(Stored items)
-.-.-

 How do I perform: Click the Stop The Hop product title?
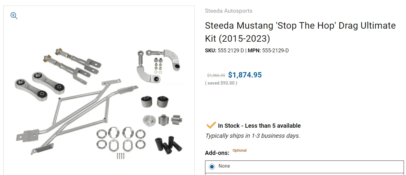click(x=300, y=32)
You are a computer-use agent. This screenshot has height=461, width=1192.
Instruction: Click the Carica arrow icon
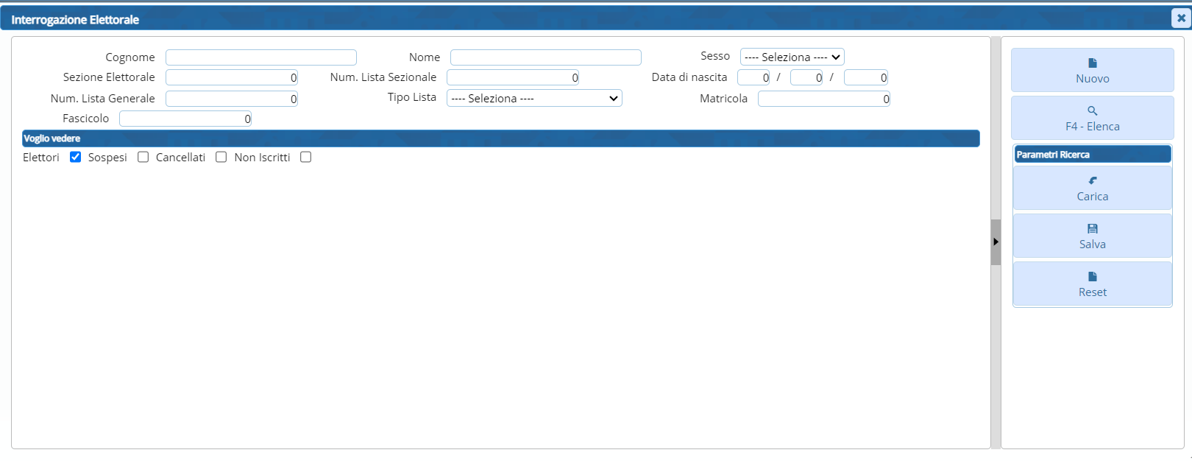click(x=1092, y=180)

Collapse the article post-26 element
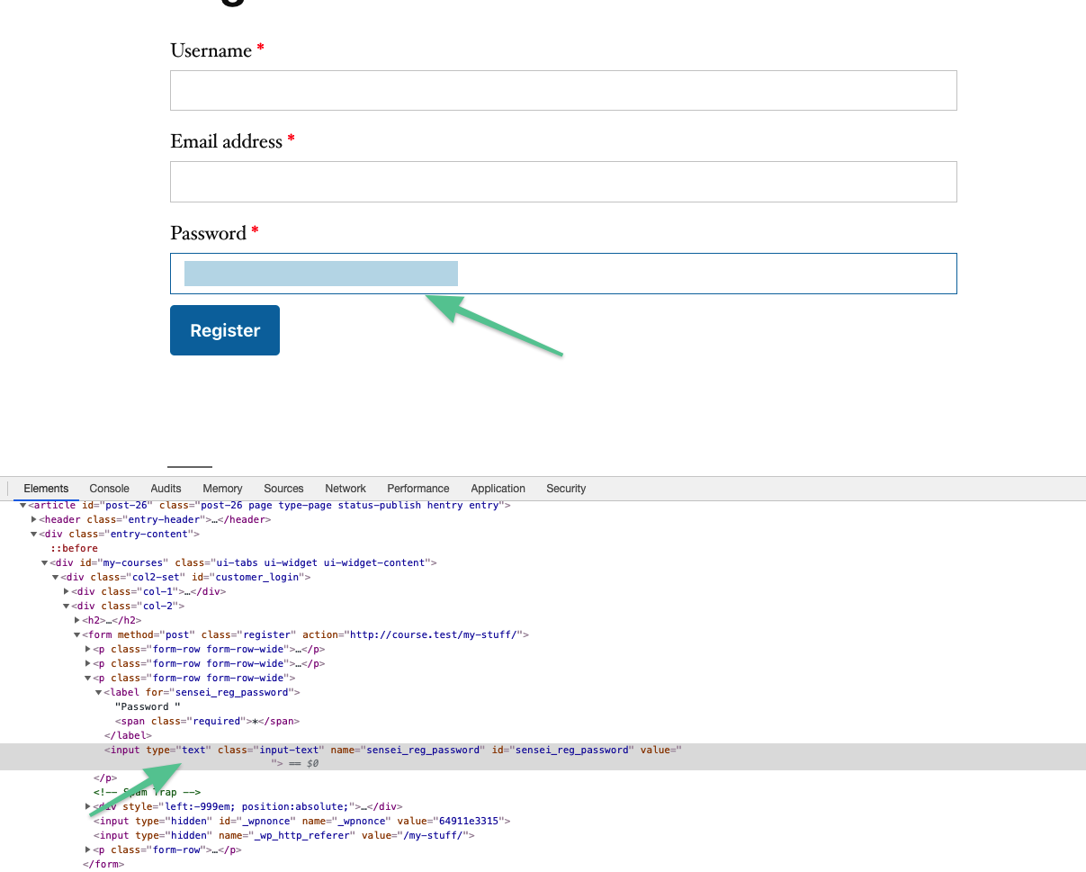(x=22, y=505)
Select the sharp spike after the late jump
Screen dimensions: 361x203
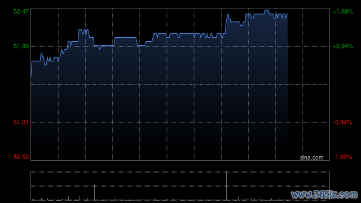pos(228,14)
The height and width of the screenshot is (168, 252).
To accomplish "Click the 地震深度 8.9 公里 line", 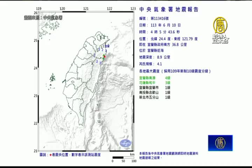I will (x=154, y=57).
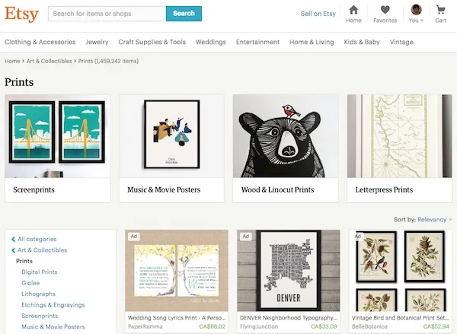Select the Weddings category menu
This screenshot has height=334, width=457.
coord(210,42)
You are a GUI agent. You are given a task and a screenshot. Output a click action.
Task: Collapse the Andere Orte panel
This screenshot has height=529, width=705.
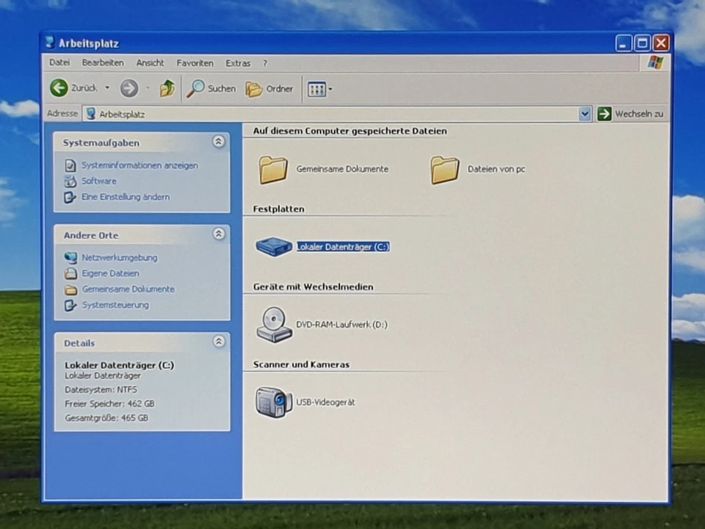click(x=218, y=234)
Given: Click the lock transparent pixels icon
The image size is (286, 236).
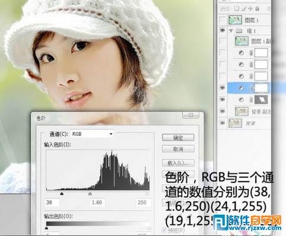Looking at the screenshot, I should pos(236,8).
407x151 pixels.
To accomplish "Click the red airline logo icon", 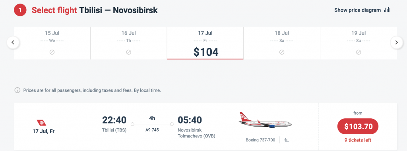I will click(41, 123).
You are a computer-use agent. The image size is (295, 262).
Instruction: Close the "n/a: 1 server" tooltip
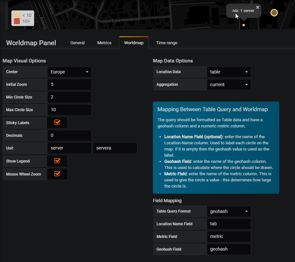258,7
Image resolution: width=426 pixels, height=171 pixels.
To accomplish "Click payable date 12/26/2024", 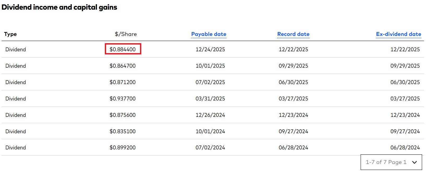I will (210, 115).
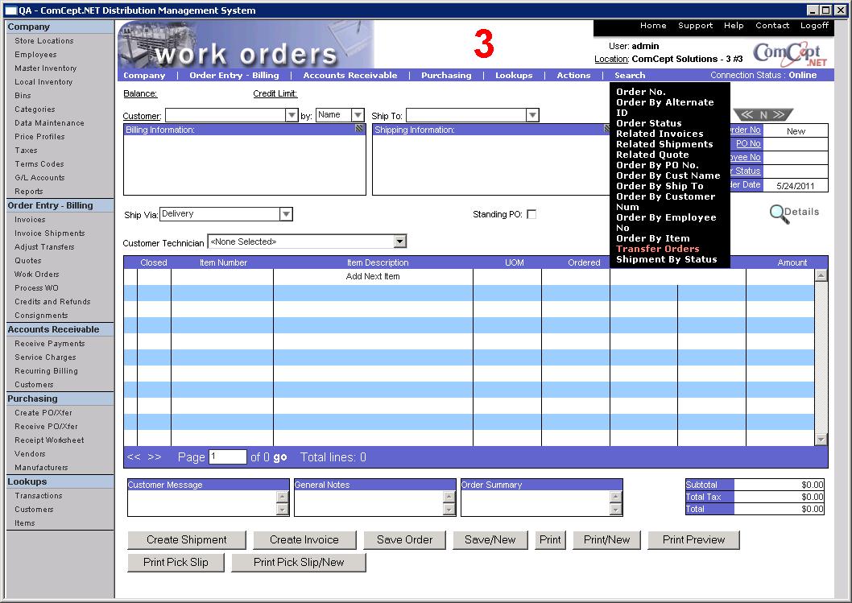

-.-.-

### TASK BRIEF
Every line above that contains the word "pixels" should be reported.

### RESULT OF THE TASK
Given: Click the lock transparent pixels icon
407x151 pixels.
Image resolution: width=426 pixels, height=171 pixels.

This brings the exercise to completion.